私が社会人になった頃、自動車関係の愛読誌として毎月「モーターファン」(三栄書房)という雑誌を購入していました。この月刊誌は、今思い出しても中々に志および質の高い内容であったと感じます。それは、一切の虚飾を廃した客観的データとしての「ロードテスト」の掲載であったり、中村良夫さんや兼坂弘さんのコラムや論評等を含めてです。中村良夫さんのことは過去にも記していますので、今回は兼坂弘氏のことを記して見ます。
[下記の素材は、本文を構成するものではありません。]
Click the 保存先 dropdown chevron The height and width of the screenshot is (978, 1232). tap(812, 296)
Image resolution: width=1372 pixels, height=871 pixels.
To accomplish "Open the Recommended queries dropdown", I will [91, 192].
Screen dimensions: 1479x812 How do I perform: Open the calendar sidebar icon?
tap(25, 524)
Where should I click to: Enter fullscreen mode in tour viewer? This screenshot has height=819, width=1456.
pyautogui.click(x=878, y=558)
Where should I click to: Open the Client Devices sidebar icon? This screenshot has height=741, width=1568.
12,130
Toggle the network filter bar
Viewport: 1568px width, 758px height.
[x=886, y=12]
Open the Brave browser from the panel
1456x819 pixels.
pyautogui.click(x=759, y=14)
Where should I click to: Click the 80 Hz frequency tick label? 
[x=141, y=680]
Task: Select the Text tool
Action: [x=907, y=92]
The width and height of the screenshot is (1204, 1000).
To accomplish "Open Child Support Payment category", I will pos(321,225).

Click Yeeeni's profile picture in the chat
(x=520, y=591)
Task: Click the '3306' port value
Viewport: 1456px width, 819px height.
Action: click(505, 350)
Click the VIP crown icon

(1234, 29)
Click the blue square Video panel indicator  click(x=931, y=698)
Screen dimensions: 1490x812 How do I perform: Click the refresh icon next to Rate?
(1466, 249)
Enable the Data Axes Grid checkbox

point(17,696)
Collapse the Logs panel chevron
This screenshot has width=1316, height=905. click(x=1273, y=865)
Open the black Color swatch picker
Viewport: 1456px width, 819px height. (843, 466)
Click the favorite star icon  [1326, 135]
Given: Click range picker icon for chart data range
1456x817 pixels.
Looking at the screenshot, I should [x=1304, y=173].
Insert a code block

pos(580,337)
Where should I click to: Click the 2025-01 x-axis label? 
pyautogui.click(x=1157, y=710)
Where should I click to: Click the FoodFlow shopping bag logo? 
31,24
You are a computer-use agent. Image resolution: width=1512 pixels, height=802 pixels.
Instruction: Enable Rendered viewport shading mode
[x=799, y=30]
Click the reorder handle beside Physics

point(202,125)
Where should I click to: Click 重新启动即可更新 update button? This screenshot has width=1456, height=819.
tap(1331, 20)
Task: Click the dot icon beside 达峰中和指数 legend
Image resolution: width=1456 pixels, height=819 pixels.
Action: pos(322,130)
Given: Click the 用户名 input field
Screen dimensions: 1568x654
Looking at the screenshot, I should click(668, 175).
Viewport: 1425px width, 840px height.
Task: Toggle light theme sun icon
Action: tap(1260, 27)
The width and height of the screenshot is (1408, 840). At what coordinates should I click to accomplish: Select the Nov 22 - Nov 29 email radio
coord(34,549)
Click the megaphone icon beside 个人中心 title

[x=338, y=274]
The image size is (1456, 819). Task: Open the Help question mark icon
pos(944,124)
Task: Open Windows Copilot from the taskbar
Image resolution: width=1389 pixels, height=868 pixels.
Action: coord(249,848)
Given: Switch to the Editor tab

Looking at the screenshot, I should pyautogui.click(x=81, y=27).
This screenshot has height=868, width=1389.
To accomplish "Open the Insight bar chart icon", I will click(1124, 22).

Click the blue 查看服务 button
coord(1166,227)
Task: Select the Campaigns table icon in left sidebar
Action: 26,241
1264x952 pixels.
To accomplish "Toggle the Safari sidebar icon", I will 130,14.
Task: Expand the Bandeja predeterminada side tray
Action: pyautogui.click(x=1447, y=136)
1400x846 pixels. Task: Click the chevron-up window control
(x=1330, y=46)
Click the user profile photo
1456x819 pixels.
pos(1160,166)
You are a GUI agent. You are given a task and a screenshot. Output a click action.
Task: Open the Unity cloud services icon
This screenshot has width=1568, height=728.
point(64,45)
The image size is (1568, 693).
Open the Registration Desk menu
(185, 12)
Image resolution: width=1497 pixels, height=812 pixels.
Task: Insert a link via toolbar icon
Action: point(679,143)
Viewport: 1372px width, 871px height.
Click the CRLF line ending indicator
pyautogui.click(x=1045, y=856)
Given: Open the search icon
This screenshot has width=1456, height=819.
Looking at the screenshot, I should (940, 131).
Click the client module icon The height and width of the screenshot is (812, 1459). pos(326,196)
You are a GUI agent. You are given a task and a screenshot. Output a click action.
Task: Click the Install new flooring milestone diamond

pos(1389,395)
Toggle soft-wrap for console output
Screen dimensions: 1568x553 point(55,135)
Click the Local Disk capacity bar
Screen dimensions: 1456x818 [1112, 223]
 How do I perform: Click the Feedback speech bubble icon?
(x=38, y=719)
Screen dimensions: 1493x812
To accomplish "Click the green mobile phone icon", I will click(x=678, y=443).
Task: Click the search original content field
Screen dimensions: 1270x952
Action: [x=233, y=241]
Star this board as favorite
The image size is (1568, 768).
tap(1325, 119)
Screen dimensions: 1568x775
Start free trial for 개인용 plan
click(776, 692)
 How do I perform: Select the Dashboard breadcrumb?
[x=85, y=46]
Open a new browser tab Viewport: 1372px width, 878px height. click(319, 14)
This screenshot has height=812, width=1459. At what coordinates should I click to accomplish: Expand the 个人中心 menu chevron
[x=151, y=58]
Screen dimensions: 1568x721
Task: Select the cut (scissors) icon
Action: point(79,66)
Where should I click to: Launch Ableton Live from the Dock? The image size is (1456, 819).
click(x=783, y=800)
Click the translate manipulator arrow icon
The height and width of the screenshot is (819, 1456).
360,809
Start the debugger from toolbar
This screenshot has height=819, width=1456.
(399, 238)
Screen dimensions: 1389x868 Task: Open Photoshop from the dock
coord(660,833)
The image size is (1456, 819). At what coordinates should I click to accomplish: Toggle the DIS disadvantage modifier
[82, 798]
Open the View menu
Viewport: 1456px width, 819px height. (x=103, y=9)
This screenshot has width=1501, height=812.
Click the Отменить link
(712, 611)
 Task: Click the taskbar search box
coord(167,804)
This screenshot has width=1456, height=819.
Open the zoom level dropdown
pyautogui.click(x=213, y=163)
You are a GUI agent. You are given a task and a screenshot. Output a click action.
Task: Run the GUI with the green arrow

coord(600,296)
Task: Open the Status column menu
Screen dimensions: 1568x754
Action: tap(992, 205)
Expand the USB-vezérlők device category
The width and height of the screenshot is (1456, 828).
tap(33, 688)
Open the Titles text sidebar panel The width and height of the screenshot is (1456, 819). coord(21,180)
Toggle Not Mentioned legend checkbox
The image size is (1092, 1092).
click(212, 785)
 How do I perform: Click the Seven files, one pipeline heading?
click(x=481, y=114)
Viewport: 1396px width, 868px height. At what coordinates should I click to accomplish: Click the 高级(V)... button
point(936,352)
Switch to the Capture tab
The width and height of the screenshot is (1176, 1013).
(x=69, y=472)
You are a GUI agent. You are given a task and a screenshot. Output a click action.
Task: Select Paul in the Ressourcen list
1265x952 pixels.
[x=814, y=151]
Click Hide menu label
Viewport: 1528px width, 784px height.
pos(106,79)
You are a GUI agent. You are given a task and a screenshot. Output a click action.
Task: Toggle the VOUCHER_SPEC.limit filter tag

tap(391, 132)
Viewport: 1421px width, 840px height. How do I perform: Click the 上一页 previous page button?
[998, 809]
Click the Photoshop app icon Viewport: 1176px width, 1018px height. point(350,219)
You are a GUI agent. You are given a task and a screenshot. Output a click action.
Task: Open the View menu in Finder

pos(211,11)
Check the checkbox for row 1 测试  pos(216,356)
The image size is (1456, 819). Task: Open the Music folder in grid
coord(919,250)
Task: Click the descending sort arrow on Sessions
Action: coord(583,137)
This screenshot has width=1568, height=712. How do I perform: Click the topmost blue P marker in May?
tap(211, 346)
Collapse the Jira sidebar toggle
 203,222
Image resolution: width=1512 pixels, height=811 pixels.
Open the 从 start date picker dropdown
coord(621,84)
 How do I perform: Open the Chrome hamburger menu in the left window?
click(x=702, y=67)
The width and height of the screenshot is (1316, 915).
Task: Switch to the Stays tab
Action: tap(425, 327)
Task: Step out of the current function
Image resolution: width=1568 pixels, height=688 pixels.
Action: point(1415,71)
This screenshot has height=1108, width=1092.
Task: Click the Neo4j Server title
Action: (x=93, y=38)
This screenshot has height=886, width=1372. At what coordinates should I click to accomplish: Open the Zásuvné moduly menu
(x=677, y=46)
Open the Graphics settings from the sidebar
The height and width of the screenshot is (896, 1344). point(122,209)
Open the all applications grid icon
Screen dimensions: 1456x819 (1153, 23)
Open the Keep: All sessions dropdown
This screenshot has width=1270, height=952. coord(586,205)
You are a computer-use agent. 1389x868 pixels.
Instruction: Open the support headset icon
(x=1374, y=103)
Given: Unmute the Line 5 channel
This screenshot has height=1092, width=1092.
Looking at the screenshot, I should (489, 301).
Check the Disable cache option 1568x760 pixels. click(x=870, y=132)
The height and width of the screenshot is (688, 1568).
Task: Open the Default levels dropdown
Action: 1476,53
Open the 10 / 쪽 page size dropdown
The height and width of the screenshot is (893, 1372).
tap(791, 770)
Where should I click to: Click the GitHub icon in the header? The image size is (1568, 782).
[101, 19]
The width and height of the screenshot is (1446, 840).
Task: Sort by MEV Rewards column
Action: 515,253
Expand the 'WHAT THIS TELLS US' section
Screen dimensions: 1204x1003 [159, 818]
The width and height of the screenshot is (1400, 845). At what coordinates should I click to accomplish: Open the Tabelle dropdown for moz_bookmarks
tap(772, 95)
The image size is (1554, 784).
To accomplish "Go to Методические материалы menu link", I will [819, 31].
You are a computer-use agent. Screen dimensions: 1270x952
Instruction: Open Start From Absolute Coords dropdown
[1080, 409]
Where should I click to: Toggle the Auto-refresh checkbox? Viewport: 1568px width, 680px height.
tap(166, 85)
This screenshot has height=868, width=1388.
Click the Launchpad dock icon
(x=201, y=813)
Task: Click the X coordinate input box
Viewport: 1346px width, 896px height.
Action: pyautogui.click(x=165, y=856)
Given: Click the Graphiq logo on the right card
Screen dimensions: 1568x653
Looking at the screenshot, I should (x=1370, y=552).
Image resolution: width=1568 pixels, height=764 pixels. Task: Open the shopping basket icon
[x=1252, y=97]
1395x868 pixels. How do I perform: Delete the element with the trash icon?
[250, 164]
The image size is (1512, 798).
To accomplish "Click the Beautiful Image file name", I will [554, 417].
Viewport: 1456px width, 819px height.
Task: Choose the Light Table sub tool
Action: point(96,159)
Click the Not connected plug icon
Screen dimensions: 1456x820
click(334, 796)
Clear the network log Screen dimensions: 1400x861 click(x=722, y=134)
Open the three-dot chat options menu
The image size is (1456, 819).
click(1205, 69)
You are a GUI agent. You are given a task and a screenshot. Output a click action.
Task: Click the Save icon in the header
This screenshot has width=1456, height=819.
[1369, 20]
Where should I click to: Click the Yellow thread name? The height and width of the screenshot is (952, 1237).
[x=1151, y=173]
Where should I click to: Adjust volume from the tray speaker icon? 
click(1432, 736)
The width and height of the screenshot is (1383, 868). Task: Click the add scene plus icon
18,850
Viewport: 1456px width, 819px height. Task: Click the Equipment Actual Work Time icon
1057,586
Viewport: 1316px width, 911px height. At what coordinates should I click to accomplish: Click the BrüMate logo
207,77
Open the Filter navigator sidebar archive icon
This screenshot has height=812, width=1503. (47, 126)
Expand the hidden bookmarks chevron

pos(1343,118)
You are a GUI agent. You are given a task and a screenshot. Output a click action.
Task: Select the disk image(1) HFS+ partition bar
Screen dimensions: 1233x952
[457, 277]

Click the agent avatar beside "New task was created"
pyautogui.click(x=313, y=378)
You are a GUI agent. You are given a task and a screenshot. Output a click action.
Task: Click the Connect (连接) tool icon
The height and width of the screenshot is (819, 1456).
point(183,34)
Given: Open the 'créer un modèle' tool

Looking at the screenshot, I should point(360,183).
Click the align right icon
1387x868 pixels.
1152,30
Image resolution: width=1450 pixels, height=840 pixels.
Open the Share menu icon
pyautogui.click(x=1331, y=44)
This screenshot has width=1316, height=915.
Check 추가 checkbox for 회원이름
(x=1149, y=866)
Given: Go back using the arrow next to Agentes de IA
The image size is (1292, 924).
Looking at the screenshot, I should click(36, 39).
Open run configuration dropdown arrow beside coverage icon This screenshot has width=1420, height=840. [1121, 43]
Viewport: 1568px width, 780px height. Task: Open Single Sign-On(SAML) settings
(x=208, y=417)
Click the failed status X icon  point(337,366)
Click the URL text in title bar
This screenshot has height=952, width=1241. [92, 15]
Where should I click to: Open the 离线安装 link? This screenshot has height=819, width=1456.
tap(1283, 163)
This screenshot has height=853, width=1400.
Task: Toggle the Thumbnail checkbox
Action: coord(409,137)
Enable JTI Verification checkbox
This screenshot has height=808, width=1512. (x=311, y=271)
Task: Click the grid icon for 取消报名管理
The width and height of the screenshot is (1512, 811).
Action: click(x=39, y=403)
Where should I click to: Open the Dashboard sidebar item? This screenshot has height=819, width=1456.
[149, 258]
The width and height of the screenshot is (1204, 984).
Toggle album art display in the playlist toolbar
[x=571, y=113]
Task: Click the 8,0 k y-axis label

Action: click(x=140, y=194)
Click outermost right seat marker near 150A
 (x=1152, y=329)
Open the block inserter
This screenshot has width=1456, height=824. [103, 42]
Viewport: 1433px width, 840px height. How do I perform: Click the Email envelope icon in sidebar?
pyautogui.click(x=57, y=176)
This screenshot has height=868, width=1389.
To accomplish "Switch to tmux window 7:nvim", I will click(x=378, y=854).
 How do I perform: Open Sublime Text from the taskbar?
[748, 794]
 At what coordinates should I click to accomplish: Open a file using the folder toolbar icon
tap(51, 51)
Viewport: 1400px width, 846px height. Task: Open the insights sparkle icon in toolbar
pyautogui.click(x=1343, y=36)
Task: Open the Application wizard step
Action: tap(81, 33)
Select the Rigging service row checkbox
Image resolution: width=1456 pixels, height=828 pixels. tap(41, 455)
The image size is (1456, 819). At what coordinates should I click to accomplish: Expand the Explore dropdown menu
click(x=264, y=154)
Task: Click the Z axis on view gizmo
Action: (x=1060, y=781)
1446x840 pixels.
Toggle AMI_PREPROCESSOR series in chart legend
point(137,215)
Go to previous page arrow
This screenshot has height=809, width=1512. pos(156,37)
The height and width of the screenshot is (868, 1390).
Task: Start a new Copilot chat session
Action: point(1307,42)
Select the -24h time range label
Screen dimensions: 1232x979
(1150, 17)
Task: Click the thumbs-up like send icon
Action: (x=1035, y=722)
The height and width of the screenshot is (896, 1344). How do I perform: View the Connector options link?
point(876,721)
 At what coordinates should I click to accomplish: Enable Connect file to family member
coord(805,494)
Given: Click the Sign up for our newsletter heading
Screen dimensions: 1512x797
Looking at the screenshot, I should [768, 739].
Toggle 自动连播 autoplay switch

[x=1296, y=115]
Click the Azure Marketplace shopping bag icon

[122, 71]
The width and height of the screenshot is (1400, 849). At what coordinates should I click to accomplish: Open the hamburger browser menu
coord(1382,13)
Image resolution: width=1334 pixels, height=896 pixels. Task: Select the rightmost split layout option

兼坂弘氏は元「いすゞ」のエンジンデザイナー(設計者)の方で、退職後はエンジンコンサルタントおよび評論家として活躍された方です。月間モーターファン誌でも「毒舌評論」として、各メーカーのエンジンを正に独特の毒舌として、手厳しく論評していた記述が思い出されます。この方の論評を見て、私のエンジン技術に対する知見は深まったと感じられます。
さて、この兼坂弘氏が「究極のエンジンを求めて」という単行本を出されており所有していますが、今から20年以上以前に記述されたものですが現在見直しても面白く、興味深く見られる内容と感じられます。当時、いすゞ等で盛んに喧伝されていたセラミックエンジンのことを熱効率改善にならないものと切っています。また、現在2000気圧の噴射圧力に達しようという噴射システム(いわゆるコモンレール式噴射システム)でディーゼルエンジンに欠かせない燃料噴射システムの優位性について記されたりしています。そんな兼坂弘氏も2004年11月に冥界に旅立たれています。
追記
上記の「モータファン」誌ですが1996年に惜しくも廃刊となってしまいました。その後は、三栄書房の雑誌では新型車の解説書としてニューモデル速報(・・・のすべて)を興味あるクルマについて購入し続けて来ました。そんな三栄書房ですが2006年末より「モーターファン・イラストレーテッド」という月刊誌を発刊し始めています。個別のクルマというより特徴あるメカニズムをテーマとして、豊富な写真とその解説で展開するという内容で編集されています。この様なテーマでは、早々に限界が訪れることも予想されますが、現在20巻目が発刊されていますが、興味深く見ているところです。